- Your objective
In the entries below, which lines run from the one with "This screenshot has width=1046, height=675." through the one with "the Overview section"? Repeat exactly those, both included, and no pictures.

- The data
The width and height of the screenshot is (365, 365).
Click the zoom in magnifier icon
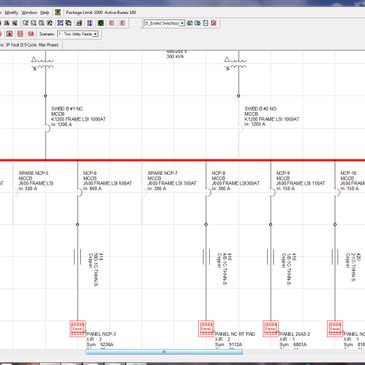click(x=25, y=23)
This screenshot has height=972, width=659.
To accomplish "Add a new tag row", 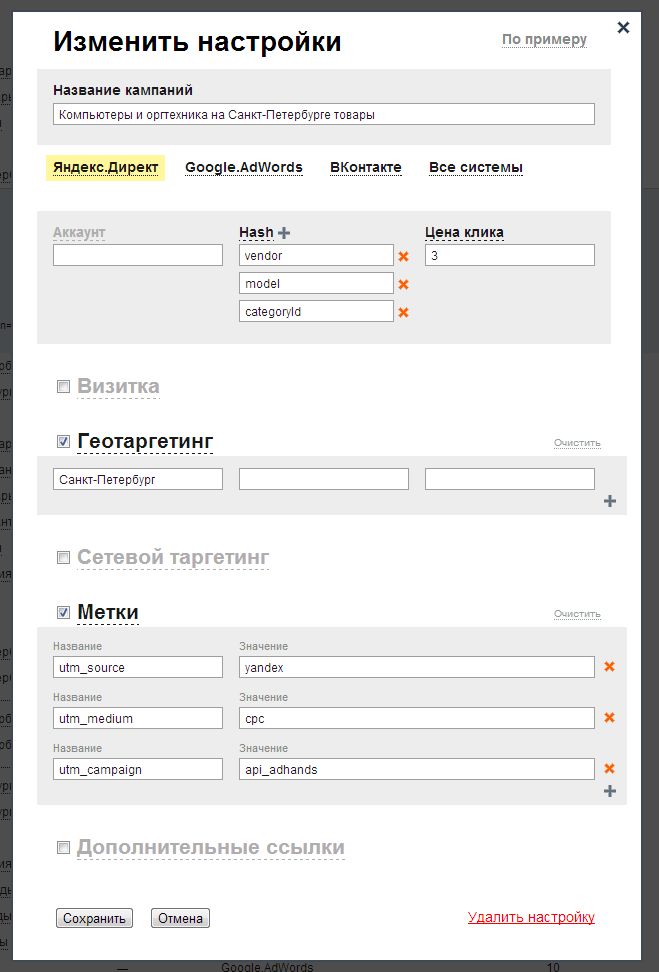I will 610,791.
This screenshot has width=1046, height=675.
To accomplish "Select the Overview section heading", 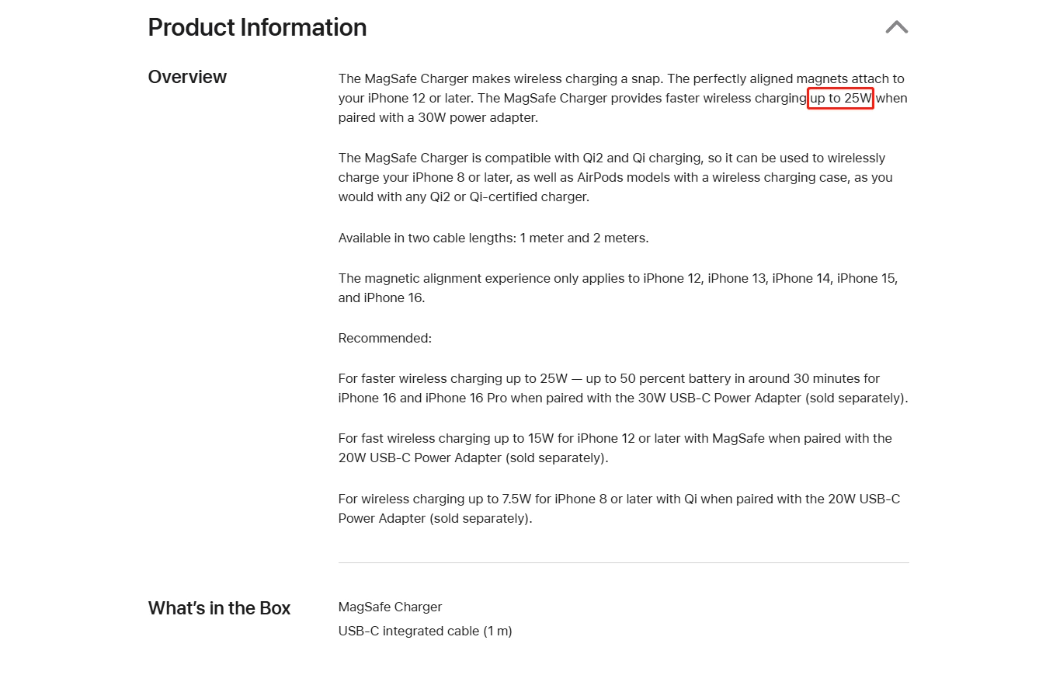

...

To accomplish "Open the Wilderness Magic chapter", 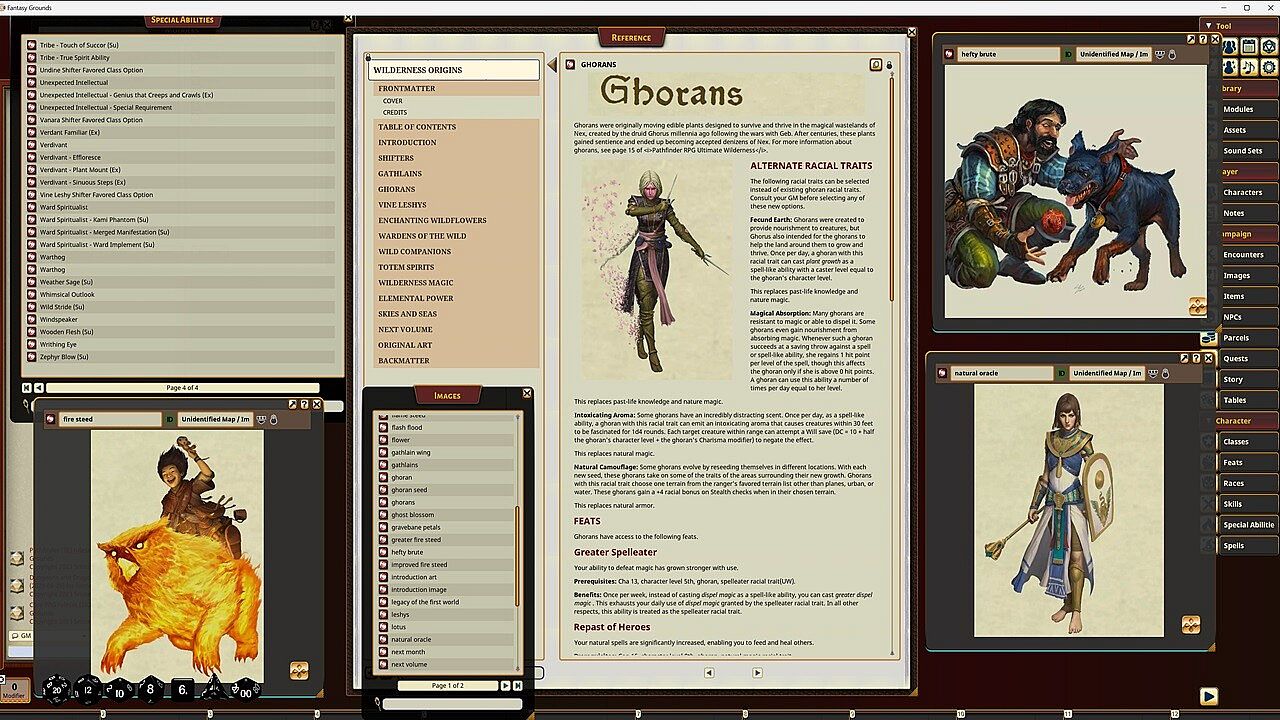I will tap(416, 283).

- Answer space
This screenshot has width=1046, height=675.
To accomplish "Select the Overview section heading", 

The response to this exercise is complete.